By Patrick F. Cannon

(I recently found this piece, which I wrote for a magazine 30 plus years ago. I think it still says something about the human comedy.)

It is one of life’s truisms that if you go up a ladder with a screwdriver to remove, let’s say, a drapery rod, you will find – as you sway back and forth – that you have brought a regular screwdriver when, in fact, all the screws have Philips-heads.

So it’s back down the ladder and out to the kitchen to root through the tool drawer. There will be no Philips-head screwdriver, even though you own three of them. Regular screwdrivers will, of course, abound. So will various hammers, hundreds of nuts an bolts (none of which will match), odd pieces of sheet metal of no apparent utility, nails either too large or too small for any earthly use, tubes of pipe joint compound that will have disappeared by the time you need them, rusty razor blades, two cores that once held electrical tape, a full roll of masking tape that won’t come off in pieces longer than two inches, various pieces of string that might someday be tied together to wrap a package, worn out sandpaper, a wrench too small for the next pipe that bursts, three blown fuses and copious amounts of the kind of fuzz usually associated with pants pockets and cuffs.

You will ultimately discover – when it’s too late – that one of the Philips-head screwdrivers is in the backyard, hidden in the grass, waiting to be chewed up by the lawnmower. Another is in the glove compartment of the car.

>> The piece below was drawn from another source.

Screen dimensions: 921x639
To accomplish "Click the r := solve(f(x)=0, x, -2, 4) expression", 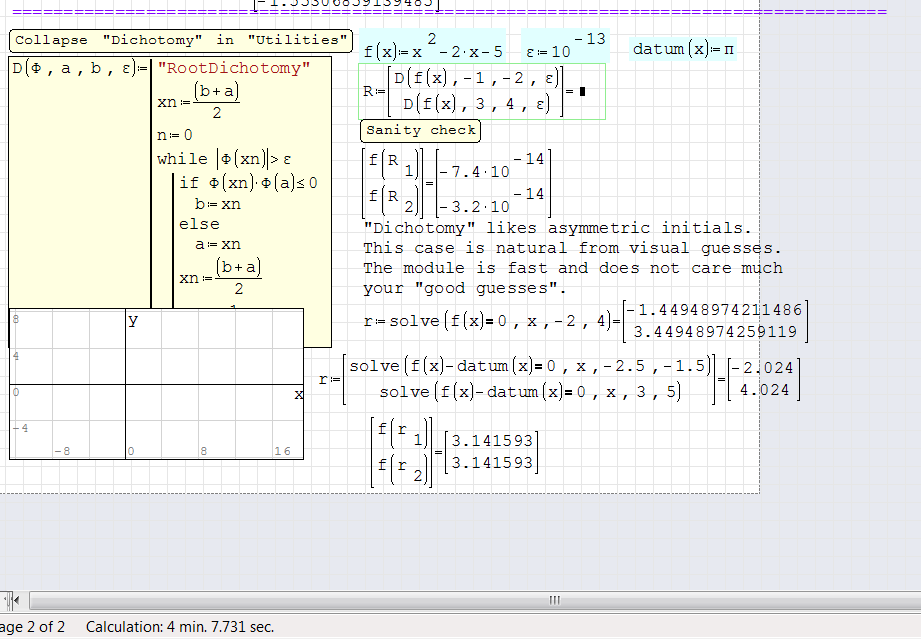I will point(488,321).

The third is in the pocket of your son’s winter coat, now hanging in the cloakroom at school. He will not recall why he put it there.

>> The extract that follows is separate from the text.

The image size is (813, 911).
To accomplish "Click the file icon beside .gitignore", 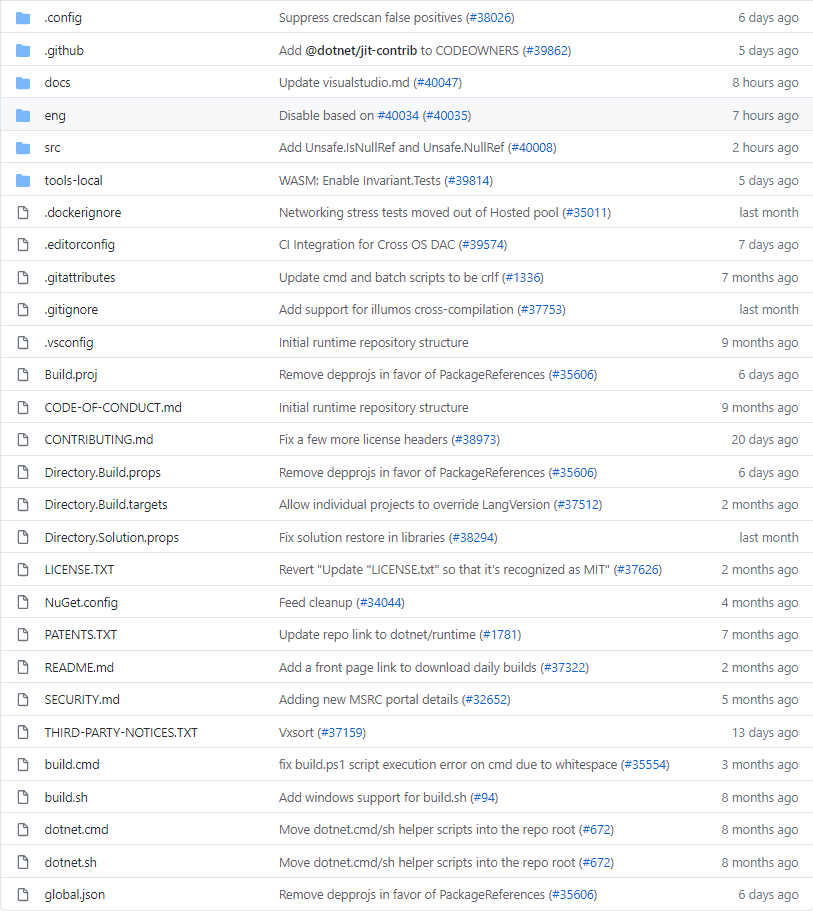I will pyautogui.click(x=22, y=310).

Muttering, you will go back up the ladder with the wrong screwdriver. The passage of an hour will find you sitting quietly, staring out the window. Your color will be returning, the sweat drying on your forehead. When you wife walks in the door, she will start to greet you, think better of the idea, and proceed to the liquor cabinet. You will resolve for the hundredth time to make sure that tools are returned to the drawer after each use.

You will, of course, be lying to yourself. Some things, after all, are beyond human control (and understanding, for that matter).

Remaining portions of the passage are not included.